Tasks to complete ->
1. From the shoulder-implant recall record below, list every product the firm's recall covered.
2. Answer these from the shoulder-implant recall record below:
(a) What is the firm's FEI Number?
(b) What date did the Important Voluntary Recall Notice carry?
(c) To what fax number were customers asked to return the Voluntary Recall Fax Notice?

Text segment ->
============

Equinoxe Anatomic Replicator Plate Intended for Primary and Reverse Total Shoulder Arthroplasty
Recall
- Recall Number
- Z-2115-2012
- Event Number
- 62566
- Firm
- Exactech, Inc.
- FEI Number
- 1038671
- Product Code
- KWS
- Status
- Terminated
- Root Cause
- Labeling False and Misleading
- Initiated
- June 15, 2012
- Posted
- July 31, 2012
- Terminated
- July 3, 2013
- Address
- 2320 NW 66th Ct, Gainesville, FL, 32653-1630
Description
Equinoxe Anatomic Replicator Plate Intended for Primary and Reverse Total Shoulder Arthroplasty
Exactech, Inc. initiated a recall of Equinoxe Replicator Plates, Equinoxe Locking Screws, Equinoxe Compression Screw Kits, Equinoxe Fracture Adapter Tray Screws, and Octane-C Intervertebral fusion devices due to the firm determining that the device labeling identifies the affected parts as having a ten year shelf life; however, the packaging configuration that was used it qualified to a five year
Exatech sent an Important Voluntary Recall Notice dated June 18, 2012, to all affected customers. The Notice identified the affected product, the problem, and the action to be taken by the customer. Customers were instructed to immeidately case distribution or use of the affected product. Verify that they have the affected product. Contact their Exatech Inventory Representative for further instruction on how to return their products. The firm sent out recall notification to consignees. Customers were asked to complete and return the Voluntary Recall Fax Notice to 1-352-378-2617. Customers with questions should call 1-800-392-2832. For questions regarding this recall call 352-377-1140.

============

Raw data ->
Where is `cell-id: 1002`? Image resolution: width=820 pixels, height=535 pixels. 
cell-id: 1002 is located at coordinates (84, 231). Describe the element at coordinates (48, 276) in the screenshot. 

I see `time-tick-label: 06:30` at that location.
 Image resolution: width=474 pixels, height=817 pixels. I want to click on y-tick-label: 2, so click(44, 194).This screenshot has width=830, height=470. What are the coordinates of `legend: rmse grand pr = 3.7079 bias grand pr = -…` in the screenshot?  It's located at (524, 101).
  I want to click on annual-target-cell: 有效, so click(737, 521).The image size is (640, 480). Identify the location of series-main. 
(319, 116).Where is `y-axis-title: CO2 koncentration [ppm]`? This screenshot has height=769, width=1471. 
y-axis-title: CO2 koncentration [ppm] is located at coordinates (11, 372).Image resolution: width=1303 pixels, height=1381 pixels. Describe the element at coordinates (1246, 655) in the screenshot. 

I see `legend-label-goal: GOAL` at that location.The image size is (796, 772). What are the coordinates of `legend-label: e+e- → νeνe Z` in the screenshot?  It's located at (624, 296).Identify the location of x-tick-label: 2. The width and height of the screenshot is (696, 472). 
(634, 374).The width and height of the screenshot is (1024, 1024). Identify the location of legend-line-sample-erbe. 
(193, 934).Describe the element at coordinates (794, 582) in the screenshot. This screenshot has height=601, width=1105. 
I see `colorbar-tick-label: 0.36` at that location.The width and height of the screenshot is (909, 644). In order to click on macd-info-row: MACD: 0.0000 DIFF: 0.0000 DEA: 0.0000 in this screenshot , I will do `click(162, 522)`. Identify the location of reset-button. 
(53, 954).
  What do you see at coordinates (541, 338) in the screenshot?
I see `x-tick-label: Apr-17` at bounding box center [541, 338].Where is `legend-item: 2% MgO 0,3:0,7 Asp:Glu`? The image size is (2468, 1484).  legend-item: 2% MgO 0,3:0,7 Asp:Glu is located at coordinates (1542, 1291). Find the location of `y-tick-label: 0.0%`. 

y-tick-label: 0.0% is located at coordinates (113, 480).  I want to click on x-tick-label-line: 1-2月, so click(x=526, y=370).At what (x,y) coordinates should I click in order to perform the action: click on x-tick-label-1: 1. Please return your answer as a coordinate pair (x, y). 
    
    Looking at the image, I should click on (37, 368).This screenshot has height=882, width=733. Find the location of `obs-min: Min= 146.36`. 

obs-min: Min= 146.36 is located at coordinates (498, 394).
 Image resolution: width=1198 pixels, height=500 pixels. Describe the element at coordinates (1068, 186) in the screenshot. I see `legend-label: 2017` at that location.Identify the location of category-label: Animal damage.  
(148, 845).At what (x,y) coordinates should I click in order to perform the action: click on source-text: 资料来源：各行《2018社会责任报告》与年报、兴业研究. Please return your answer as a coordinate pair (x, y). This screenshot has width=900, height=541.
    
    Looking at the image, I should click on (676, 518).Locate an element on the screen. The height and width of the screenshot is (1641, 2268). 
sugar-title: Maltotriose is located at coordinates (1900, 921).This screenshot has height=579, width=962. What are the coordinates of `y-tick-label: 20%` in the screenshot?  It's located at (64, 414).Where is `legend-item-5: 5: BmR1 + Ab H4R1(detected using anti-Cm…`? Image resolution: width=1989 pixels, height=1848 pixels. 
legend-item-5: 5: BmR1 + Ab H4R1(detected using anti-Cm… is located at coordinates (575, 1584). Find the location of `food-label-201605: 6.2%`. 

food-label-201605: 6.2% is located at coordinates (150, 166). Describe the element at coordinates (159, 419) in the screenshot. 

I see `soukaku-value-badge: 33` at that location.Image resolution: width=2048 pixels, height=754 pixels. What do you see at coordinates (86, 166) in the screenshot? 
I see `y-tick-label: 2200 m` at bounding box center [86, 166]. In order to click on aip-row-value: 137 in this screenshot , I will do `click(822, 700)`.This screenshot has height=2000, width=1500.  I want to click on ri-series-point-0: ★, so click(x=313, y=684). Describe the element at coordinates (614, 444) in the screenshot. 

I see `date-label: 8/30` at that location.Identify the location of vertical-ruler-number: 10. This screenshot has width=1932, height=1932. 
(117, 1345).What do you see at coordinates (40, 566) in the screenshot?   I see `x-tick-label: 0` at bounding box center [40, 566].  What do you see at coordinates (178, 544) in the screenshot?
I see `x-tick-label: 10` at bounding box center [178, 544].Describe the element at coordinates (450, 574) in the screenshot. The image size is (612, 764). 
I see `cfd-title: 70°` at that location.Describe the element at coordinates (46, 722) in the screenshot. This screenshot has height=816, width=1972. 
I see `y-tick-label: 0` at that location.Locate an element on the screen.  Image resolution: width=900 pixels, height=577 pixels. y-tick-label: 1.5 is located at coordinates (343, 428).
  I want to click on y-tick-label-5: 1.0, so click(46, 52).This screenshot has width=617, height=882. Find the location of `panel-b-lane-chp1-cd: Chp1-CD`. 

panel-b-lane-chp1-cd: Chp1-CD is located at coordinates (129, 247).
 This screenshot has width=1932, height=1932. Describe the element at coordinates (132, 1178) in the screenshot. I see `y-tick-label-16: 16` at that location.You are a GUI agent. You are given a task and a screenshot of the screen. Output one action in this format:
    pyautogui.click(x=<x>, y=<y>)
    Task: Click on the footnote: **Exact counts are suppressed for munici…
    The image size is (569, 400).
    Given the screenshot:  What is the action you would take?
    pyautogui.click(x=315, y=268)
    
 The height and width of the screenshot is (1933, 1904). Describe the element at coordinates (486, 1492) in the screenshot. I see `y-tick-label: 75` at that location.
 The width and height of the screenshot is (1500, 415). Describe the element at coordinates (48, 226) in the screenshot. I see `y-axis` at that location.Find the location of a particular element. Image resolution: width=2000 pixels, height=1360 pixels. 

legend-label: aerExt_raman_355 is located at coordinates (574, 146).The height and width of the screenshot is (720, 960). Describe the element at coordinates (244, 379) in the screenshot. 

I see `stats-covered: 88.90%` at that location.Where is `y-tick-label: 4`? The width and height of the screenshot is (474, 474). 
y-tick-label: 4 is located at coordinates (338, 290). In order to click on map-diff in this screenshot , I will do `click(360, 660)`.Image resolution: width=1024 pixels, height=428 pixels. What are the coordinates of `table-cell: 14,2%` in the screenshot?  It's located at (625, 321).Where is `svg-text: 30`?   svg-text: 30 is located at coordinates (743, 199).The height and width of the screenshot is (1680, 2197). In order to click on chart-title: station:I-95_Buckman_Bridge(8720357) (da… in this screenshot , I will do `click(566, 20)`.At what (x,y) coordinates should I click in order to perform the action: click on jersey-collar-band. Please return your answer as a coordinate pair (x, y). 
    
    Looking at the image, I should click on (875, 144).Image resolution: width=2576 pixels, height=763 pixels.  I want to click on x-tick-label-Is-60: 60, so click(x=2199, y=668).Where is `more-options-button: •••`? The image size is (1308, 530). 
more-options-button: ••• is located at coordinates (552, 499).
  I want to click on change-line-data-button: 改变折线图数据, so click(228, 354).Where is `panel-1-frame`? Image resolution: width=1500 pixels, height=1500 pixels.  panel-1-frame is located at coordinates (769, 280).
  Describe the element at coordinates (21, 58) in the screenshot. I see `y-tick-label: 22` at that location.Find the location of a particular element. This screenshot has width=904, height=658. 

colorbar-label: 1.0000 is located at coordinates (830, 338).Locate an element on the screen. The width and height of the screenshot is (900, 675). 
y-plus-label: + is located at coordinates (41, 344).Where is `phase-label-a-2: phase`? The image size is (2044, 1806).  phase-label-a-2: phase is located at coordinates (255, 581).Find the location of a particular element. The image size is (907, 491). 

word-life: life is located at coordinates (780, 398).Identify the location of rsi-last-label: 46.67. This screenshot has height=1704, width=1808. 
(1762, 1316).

============

Answers by item number ->
1.
- Equinoxe Replicator Plates
- Equinoxe Locking Screws
- Equinoxe Compression Screw Kits
- Equinoxe Fracture Adapter Tray Screws
- Octane-C Intervertebral fusion devices

2.
(a) 1038671
(b) June 18, 2012
(c) 1-352-378-2617